Rayyan menghela nafas.
"Belum tahu. Kemarin sih rencananya lusa, tapi kayaknya kutunda dulu. Masih ada urusan penting di sini".
"Urusan apa memangnya?", Salman tak mampu melawan rasa ingin tahunya.
"Maaf, aku gak bisa ngasih tahu", Rayyan kemudian mengucapkan salam lalu segera pergi dari situ.
Sampai di toko, dia kembali melihat pemandangan yang mengganggunya. Lewat kaca di pintu etalase, Rayyan kembali melihat In-ho berada di toko bersama anaknya. Kali ini mereka tak hanya membeli, tapi juga duduk untuk makan di situ.
Rayyan yang tadinya hendak masuk ke sana, memilih mengurungkan niatnya dan bermaksud kembali ke rumahnya. Namun kini langkahnya juga terhenti oleh pemandangan lain. David dengan wajah kesal sedang membuat adonan kue. Ia melirik sebentar pada Rayyan seolah ingin menampakkan kekesalannya.
"Kalau lagi kesal, jangan bikin kue dulu. Nanti malah kacau jadinya", ucap Rayyan.
David hanya menghempaskan spatulanya dalam wadah adonan lalu mengambil loyang. Mulutnya terkunci, tapi wajahnya seperti sedang mengomel dengan berderet kata makian.
"Dengar, kau jangan seperti ini. Apa yang kau dapat dengan berperilaku seperti anak kecil begini", Rayyan coba menasehatinya.
"Aku hanya khawatir kalau akhirnya Asna menyerah pada In-ho. Apalagi lelaki itu sungguh licik dengan memanfaatkan anaknya untuk memikat Asna", sahut David.
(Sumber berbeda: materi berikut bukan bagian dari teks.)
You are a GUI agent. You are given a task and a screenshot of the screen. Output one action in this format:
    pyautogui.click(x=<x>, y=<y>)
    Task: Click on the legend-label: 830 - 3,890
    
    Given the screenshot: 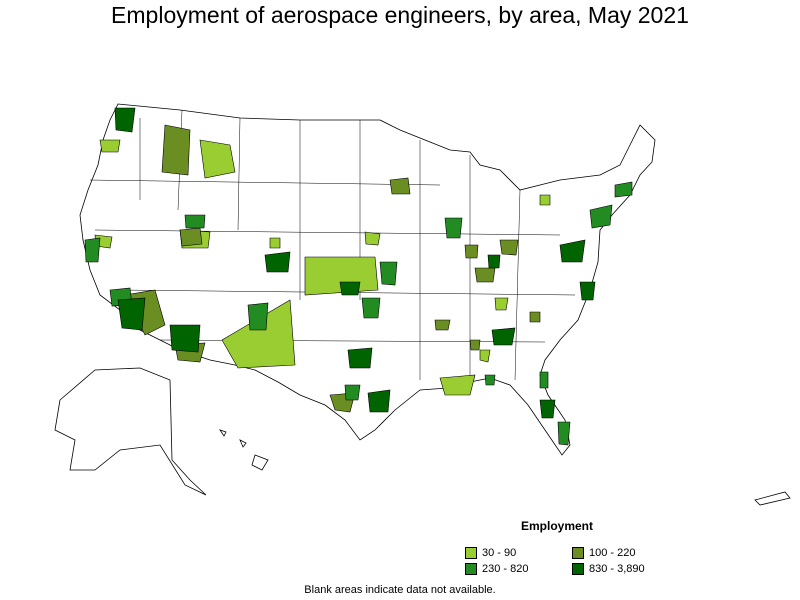 What is the action you would take?
    pyautogui.click(x=617, y=569)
"Kau tak perlu anak untuk itu. Kau hanya perlu dirimu dan segala pesona yang ada pada dirimu", puji Rayyan, bermaksud mengembalikan rasa percaya diri David.
"Aku sebenarnya tak yakin kalau Asna mau menerimaku. Aku tak bisa membaca isi hatinya sama sekali, terlalu abstrak", David terhenti dari aktivitasnya seolah tengah merenung.
"Sudah dibilangin dari kemaren juga. Ngeyel!", ucap Rayyan dalam bahasa Indonesia.
"Kau bilang apa tadi?", tanya David tak mengerti.
"Maksudku, kalau kamu memang berniat, maka usahakan dengan maksimal. Tak perlu berpikir yang tidak-tidak. Pantang menyerah sebelum diputuskan", Rayyan bicara dengan nyaring untuk memberi semangat pada David.
David malah terkekeh meledek.
"Coba kau ucapkan itu pada dirimu sendiri", katanya.
Rayyan malah jadi kesal. Situasi dirinya kan berbeda dengan yang David hadapi?
"Kau serius ingin kubantu atau tidak? Kalau tidak ya sudah, aku berlepas tangan dari urusanmu, urusan Eun-mi atau siapapun. Lebih baik aku segera pulang dan menikah. Terserah kalian saja mau bagaimana menjalani hidup kalian. Aku ingin meraih kebahagiaanku sendiri tanpa perlu direpotkan lagi oleh kalian", Rayyan mengomel dengan nada kesal.
"Maaf.. maaf.. Baiklah, aku tak bermaksud begitu. Aku.. mengandalkan mu", ucap David sambil tersenyum penuh harap.
Rayyan melengos melihatnya kemudian langsung pergi ke lantai atas.